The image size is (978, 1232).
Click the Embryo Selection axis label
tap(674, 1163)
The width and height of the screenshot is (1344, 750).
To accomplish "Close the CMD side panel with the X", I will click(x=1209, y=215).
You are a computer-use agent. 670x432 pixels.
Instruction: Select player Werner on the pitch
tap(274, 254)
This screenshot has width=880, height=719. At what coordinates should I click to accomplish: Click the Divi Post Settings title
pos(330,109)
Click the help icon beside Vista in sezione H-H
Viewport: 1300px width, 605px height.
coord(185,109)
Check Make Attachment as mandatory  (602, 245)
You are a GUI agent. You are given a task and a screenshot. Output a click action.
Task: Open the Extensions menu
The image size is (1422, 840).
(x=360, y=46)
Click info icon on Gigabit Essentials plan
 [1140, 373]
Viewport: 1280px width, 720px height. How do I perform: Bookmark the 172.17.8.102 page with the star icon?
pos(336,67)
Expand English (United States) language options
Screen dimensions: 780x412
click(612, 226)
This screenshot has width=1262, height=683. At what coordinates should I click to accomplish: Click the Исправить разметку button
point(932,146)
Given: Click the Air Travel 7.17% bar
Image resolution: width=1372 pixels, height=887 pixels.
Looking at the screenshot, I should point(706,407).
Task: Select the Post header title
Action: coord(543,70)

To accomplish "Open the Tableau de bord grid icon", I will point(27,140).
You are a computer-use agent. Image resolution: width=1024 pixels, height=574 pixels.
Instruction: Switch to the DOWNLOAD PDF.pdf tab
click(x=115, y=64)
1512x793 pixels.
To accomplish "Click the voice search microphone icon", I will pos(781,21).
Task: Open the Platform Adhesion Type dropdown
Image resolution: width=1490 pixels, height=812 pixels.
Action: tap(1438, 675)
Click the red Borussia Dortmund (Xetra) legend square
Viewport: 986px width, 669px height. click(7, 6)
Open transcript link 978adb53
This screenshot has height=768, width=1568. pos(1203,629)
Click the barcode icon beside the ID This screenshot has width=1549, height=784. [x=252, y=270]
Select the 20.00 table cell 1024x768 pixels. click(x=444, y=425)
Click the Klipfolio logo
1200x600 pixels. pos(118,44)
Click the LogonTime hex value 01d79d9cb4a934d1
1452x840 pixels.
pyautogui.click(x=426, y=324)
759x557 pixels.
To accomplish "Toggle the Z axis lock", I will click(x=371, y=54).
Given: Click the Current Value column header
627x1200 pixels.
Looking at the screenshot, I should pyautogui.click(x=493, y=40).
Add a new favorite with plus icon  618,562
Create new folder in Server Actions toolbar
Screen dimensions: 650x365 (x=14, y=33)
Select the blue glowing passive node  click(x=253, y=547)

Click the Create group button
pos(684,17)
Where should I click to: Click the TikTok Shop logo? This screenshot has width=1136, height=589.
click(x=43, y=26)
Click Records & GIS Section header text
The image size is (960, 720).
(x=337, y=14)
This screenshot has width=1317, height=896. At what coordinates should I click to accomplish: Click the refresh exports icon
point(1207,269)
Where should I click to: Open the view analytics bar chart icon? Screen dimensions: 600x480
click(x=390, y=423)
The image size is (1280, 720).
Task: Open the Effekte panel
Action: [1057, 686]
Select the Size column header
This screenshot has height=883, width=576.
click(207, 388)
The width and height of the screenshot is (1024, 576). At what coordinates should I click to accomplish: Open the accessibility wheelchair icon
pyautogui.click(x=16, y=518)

□ □ □ □ □

● **Short problem**
Copy everything from the line containing "Viewport: 1280px width, 720px" down to the line containing "Viewport: 986px width, 669px", changing "icon" to "symbol" and keeping all else the same.

● **Exercise answer**
Viewport: 1280px width, 720px height. How do I perform: Bookmark the 172.17.8.102 page with the star symbol?
pos(336,67)
Expand English (United States) language options
Screen dimensions: 780x412
click(612, 226)
This screenshot has width=1262, height=683. At what coordinates should I click to accomplish: Click the Исправить разметку button
point(932,146)
Given: Click the Air Travel 7.17% bar
Image resolution: width=1372 pixels, height=887 pixels.
Looking at the screenshot, I should point(706,407).
Task: Select the Post header title
Action: coord(543,70)

To accomplish "Open the Tableau de bord grid symbol", I will point(27,140).
You are a computer-use agent. Image resolution: width=1024 pixels, height=574 pixels.
Instruction: Switch to the DOWNLOAD PDF.pdf tab
click(x=115, y=64)
1512x793 pixels.
To accomplish "Click the voice search microphone symbol", I will pos(781,21).
Task: Open the Platform Adhesion Type dropdown
Image resolution: width=1490 pixels, height=812 pixels.
Action: tap(1438, 675)
Click the red Borussia Dortmund (Xetra) legend square
Viewport: 986px width, 669px height. click(7, 6)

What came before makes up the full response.